** start Selected excerpt **
KODE-TV (channel 12) is a television station licensed to Joplin, Missouri, United States, serving as the ABC affiliate for the Joplin, Missouri–Pittsburg, Kansas television market. It is owned by Mission Broadcasting, which maintains joint sales and shared services agreements (JSA/SSA) with Nexstar Media Group, owner of NBC affiliate KSNF (channel 16, also licensed to Joplin), for the provision of certain services. Both stations share studios on South Cleveland Avenue in Joplin, where KODE-TV's transmitter is also located.

History
The station began broadcasting on September 26, 1954 as KSWM-TV (for Southwestern Missouri) and was a primary CBS affiliate, but shared ABC with then-NBC affiliate KOAM-TV. It was locally founded by Austin Harrison who also owned radio station KODE AM 1230 (now KZYM). It originally operated from studios and transmitter located on West 13th Street in Joplin. Harrison sold the station to Friendly Broadcasting, owners of WSTV (now WTOV-TV) in Steubenville, Ohio in 1956. In 1957, the call letters were changed to the current KODE-TV. Friendly then sold both KODE and WRGP (now WRCB) in Chattanooga, Tennessee to Massachusetts-based United Printers & Publishers in 1961. Gilmore Broadcasting of Kalamazoo, Michigan, bought the KODE stations in 1962.

KODE became a sole ABC affiliate on January 1, 1968, and three days later KUHI-TV (now NBC-affiliated KSNF) started and took over the CBS affiliation.

On March 15, 1970, KODE weatherman Lee George made his famous flurries forecast. He predicted only light flurries for the next day and it ended up snowing over  at the Joplin Regional Airport.

KODE was acquired by Mission Broadcasting in 2002, following its takeover of Quorum Broadcasting. Subsequently, KODE then entered into a shared services agreement with Nexstar Broadcasting, which owns NBC affiliate KSNF. The same year, it was announced KSNF and KODE would merge, with building expansion planned at the KSN studios.

On May 8, 2009, a powerful storm system slammed Joplin, knocking out power to KODE and knocking down the tower of sister station KSNF. KODE-TV returned to the air early on the morning of May 9, while KSNF didn't return to the air until June 17. Both stations moved to a rebuilt KSNF building in April 2010 making it the next-to-last Nexstar duopoly to do so (as Nexstar formed a virtual duopoly in Evansville, Indiana, in December 2011 with the purchase of that market's ABC affiliate WEHT and transfer of its existing Evansville independent station (now CW affiliate) WTVW to Mission Broadcasting, and Nexstar almost immediately moved WTVW's operations to the WEHT facility).

On December 19, 2012, KODE began broadcasting its local newscasts in High Definition.
** end Selected excerpt **
**Written request 1**
Reproduce the KODE-TV article word for word, everything from "KODE-TV (channel 12)" down to "is also located.".
The KODE-TV article and the entries have no connection to each other.
** start Information provided **
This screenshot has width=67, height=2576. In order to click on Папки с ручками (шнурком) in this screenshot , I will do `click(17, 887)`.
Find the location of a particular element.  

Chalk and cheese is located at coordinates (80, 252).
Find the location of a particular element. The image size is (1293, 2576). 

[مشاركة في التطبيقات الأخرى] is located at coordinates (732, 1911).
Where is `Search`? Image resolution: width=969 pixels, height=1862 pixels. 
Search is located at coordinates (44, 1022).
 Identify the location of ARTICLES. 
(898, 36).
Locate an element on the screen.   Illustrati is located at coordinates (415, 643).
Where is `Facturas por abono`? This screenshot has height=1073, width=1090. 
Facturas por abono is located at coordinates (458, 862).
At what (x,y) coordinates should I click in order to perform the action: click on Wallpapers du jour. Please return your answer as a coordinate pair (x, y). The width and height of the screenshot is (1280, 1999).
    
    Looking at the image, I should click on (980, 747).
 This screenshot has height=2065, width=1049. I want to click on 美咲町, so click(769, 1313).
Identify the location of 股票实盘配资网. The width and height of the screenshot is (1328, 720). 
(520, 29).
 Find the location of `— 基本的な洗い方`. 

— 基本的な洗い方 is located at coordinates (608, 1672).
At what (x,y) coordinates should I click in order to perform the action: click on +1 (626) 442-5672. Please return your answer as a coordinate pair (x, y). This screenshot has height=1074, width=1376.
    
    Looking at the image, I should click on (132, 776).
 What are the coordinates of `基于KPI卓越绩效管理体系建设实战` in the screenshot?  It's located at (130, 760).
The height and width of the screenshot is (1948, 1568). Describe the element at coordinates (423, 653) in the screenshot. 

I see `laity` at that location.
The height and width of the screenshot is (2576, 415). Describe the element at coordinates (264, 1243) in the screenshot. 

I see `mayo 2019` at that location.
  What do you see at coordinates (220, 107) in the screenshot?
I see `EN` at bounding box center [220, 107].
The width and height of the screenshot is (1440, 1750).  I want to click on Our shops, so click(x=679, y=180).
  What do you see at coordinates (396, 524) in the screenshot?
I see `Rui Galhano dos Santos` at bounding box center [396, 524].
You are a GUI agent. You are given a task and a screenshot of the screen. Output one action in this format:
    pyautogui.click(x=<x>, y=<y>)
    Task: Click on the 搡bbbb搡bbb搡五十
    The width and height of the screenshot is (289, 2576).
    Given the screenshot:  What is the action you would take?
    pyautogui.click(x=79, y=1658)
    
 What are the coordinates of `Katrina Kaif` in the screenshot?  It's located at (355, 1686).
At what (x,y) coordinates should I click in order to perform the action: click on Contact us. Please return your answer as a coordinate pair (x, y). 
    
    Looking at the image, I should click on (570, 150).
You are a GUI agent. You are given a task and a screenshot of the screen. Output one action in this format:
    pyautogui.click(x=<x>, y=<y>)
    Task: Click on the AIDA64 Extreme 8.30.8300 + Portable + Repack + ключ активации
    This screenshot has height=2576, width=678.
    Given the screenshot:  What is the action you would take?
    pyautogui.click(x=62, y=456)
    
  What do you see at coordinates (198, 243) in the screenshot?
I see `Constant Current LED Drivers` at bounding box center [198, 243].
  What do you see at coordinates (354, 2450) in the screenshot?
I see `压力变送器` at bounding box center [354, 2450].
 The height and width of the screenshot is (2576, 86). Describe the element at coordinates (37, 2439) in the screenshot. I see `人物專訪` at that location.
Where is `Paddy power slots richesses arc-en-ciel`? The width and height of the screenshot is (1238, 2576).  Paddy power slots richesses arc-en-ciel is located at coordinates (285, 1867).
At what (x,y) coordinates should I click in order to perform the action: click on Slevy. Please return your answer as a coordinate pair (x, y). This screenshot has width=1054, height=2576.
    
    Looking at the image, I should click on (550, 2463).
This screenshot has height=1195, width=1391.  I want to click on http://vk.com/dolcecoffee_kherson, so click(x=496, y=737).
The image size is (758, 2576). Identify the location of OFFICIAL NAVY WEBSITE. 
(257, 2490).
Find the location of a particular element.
** end Information provided **
**Written request 2**
Rewrite the lines of the entries as a numbered list, taking everything from the line containing "Identify the location of 股票实盘配资网." down to the line containing "coordinates (608, 1672).", both included, and leaving out blank lines.

**Problem solution 1**
KODE-TV (channel 12) is a television station licensed to Joplin, Missouri, United States, serving as the ABC affiliate for the Joplin, Missouri–Pittsburg, Kansas television market. It is owned by Mission Broadcasting, which maintains joint sales and shared services agreements (JSA/SSA) with Nexstar Media Group, owner of NBC affiliate KSNF (channel 16, also licensed to Joplin), for the provision of certain services. Both stations share studios on South Cleveland Avenue in Joplin, where KODE-TV's transmitter is also located.

**Problem solution 2**
1. Identify the location of 股票实盘配资网. The width and height of the screenshot is (1328, 720). 
2. (520, 29).
3.  Find the location of `— 基本的な洗い方`. 
4. — 基本的な洗い方 is located at coordinates (608, 1672).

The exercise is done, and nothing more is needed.